President Trump’s Mexico Trade Deal a Look at the Future

President Trump’s Mexico Trade Deal a Look at the Future

President Trump’s Mexico Trade Deal a Look at the Future

  • President Donald Trump has sidestepped conventional processes, protocols and procedures in trade negociations

Last Monday, the US reached a preliminary trade agreement with Mexico that addresses several American grievances. A similar deal with Canada may also to be on track.

These breakthroughs, combined with an easing of tensions with the EU, could allow a more coordinated approach to the toughest trade problem of them all, that is reaching agreement with China.

This is good news for investors who worry about a global trade war that would derail growth and undermine corporate earnings.

Important questions remain, and how they are resolved will ultimately determine the extent to which trade policy durably influences growth and asset markets.

President Donald Trump has upended long-standing approaches to trade negotiations by sidestepping conventional processes, protocols and procedures.

As I have suggested, the best analytical approach for understanding the new state of global trade is game theory.
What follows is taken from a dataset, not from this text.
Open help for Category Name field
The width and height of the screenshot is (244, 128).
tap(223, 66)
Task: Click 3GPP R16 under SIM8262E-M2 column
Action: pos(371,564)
In particular, by thinking of different strategies and outcomes in a world where a traditionally cooperative game is being played uncooperatively.

The US was destined to win this new game because of its economic strength and diversity, entrepreneurial agility and lower relative reliance on external markets. How long it would take for it to prevail depends on how quickly other players come to terms with a new reality, including The Trump Administration’s willingness to risk economic damage and its embrace of a negotiating stance that shows less respect for established practice and cordial relations with allies.

As such, acceding to US demands would not be the best outcome for others but would still be much better alternatives to a full-blown trade war.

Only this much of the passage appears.